Do alto do caos
Estava, fazia algum tempo, compenetrado no que fazia. Estava tão concentrado que demorou algum tempo a que a voz dela, na divisão ao lado, lhe interrompesse o trabalho.
Pousou a caneta e ficou apenas a ouvir. Estava alegremente a trocar mensagens de voz com a Sofia, a amiga com quem partilhava casa no Dubai e que estava a mais de seis mil quilómetros de distância, um hábito cada vez mais em voga e que ele nunca compreendera por completo.
Ficou, em silêncio, a ouvi-las pela porta semi-entreaberta. Não fora o que estavam a discutir que lhe chamara a atenção. Eram trivialidades da vida de quem partilha um espaço, ainda que separadas, momentaneamente, por milhares de quilómetros. Não. O que o cativara fora a voz da Sofia.
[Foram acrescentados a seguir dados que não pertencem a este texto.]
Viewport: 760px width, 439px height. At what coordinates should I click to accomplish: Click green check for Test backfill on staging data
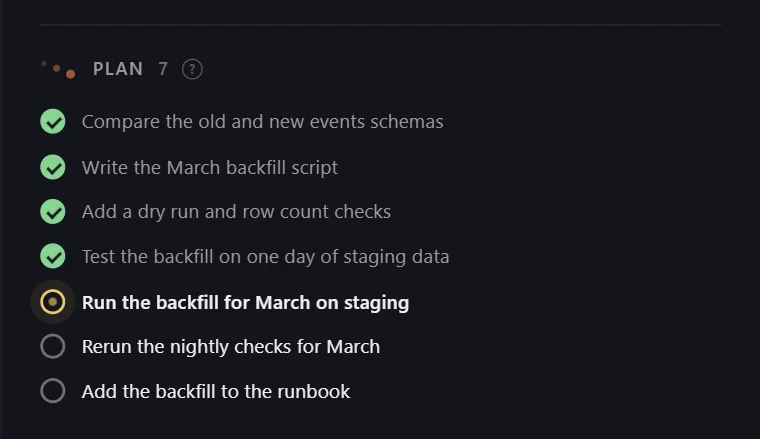[53, 256]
Era uma voz alegre e cheia de vida, contagiante até. Daquelas que faziam surgir o sol por detrás das nuvens num dia chuvoso, como nos filmes. Despertou-lhe a atenção e deixou-o curioso por associar uma cara àquela voz.
Comentou mais tarde o que sentira enquanto trocavam mensagens de voz e ela, depois de lhe falar da amiga, saiu-se com esta:
– Olha, acho que tu e a Sofia faziam um casal espectacular. Queres que ta apresente?
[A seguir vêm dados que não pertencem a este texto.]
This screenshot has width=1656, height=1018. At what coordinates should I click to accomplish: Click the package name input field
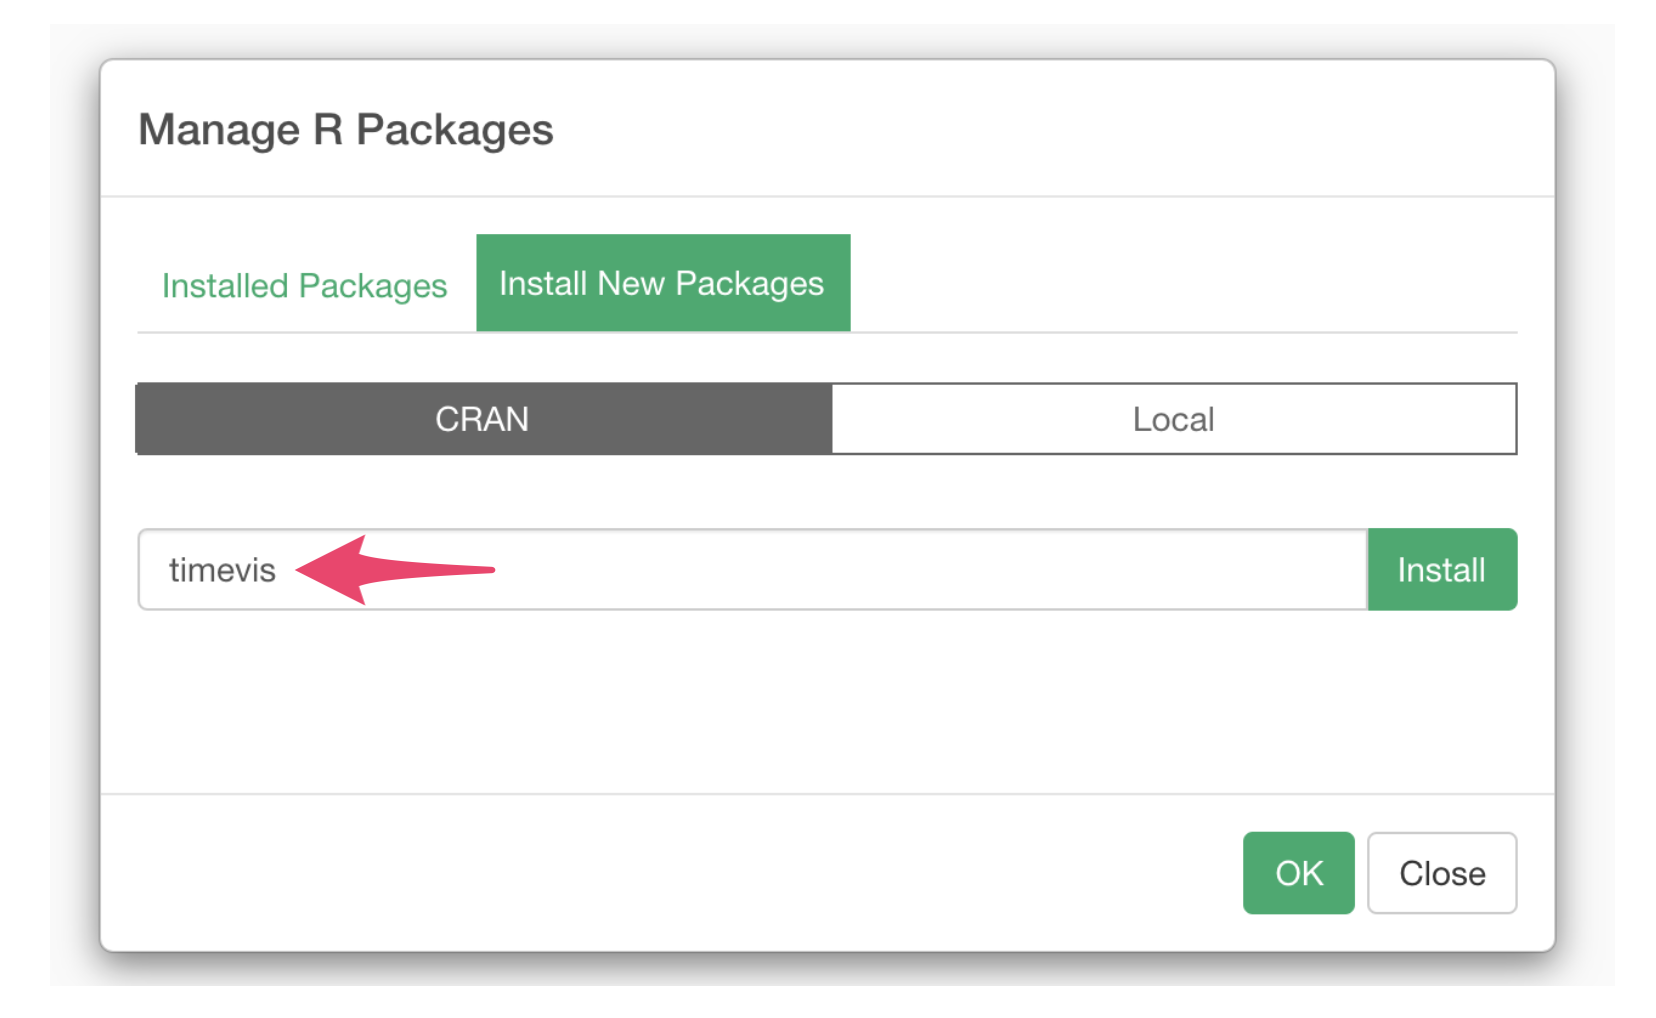pyautogui.click(x=752, y=569)
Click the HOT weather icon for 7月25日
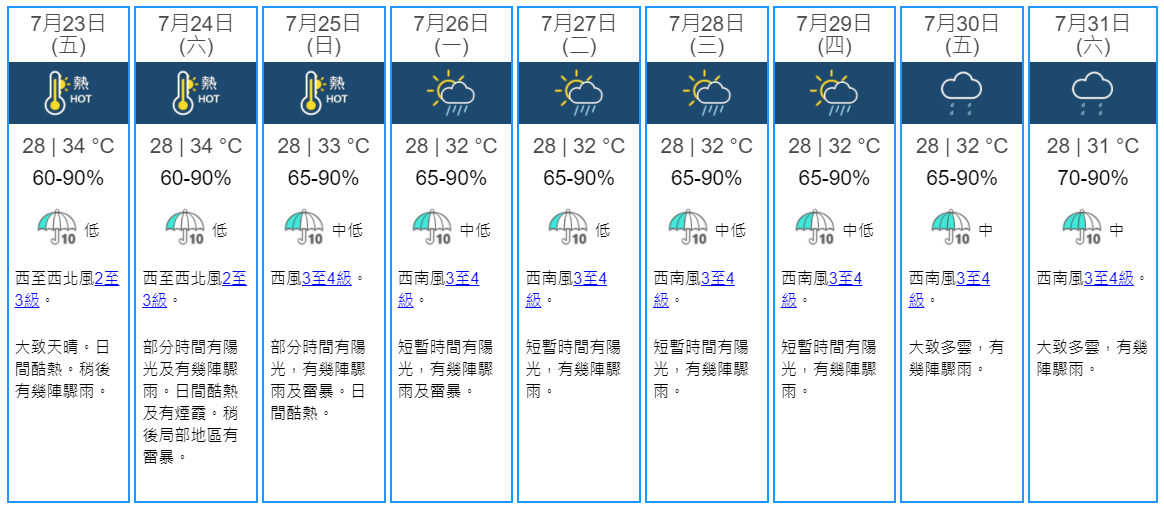This screenshot has width=1164, height=511. [x=324, y=93]
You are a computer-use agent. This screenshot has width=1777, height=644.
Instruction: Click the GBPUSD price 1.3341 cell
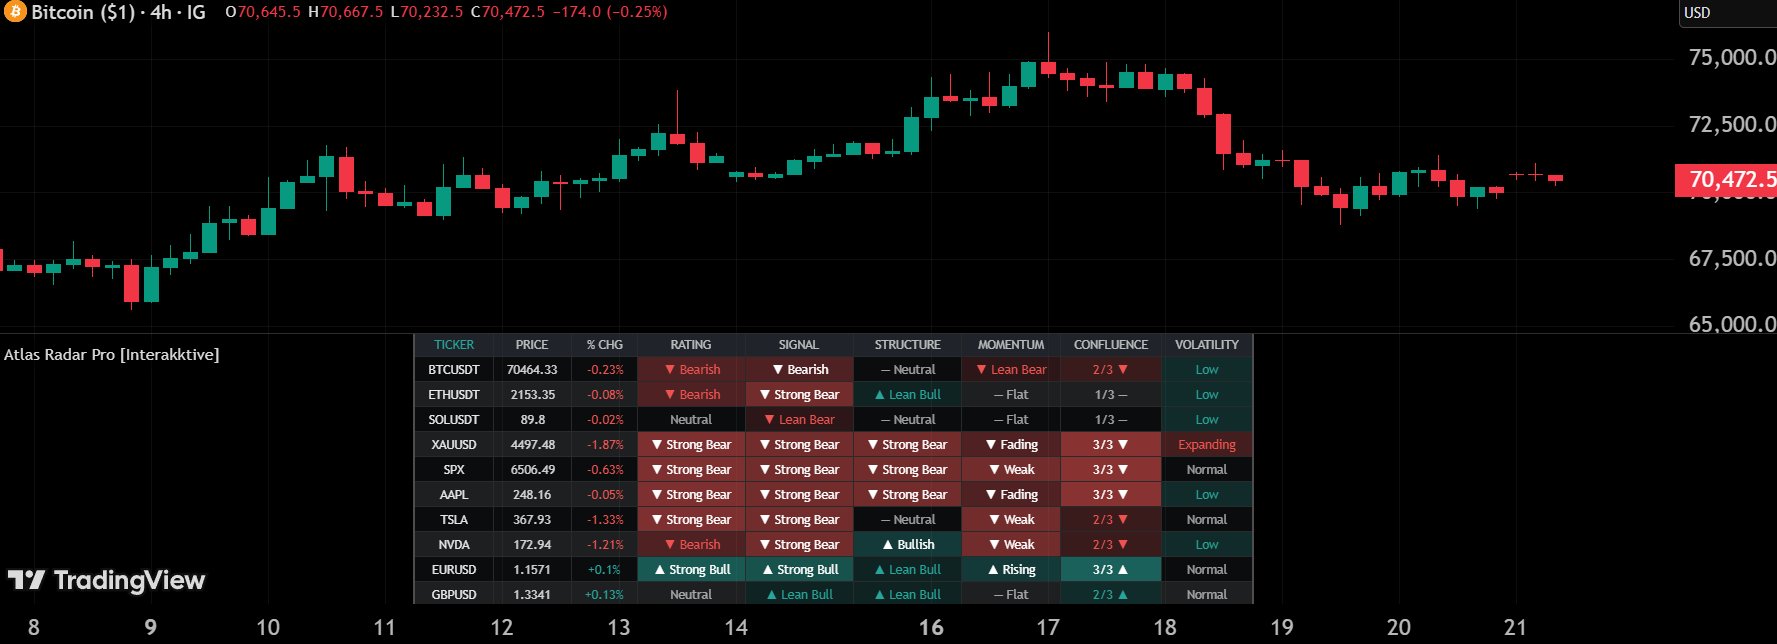(x=531, y=595)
– Não, deixa lá, respondeu-lhe simplesmente.
Surpreendida pela resposta, porque ele não era nada assim, insistiu.
– Tens a certeza? Olha que ela é muito fixe e acho mesmo que vocês ficavam bem juntos.
Ele insistiu: A sério, não vale a pena.
– Mas porquê?
Suspirou ao responder-lhe: Com toda a franqueza, não estou onde esperava estar aos 30. E, do alto do caos em que a minha vida está, não vou arrastar ninguém para o meio desta confusão que ainda não consegui deslindar. Não seria justo.
Compreendeu o que ele quis dizer e anuiu silenciosamente, ao mesmo tempo que lhe dava um beijo na testa, orgulhosa ao perceber que, apesar de continuar meio perdido na vida, já não era o miúdo irresponsável que conhecera anos antes.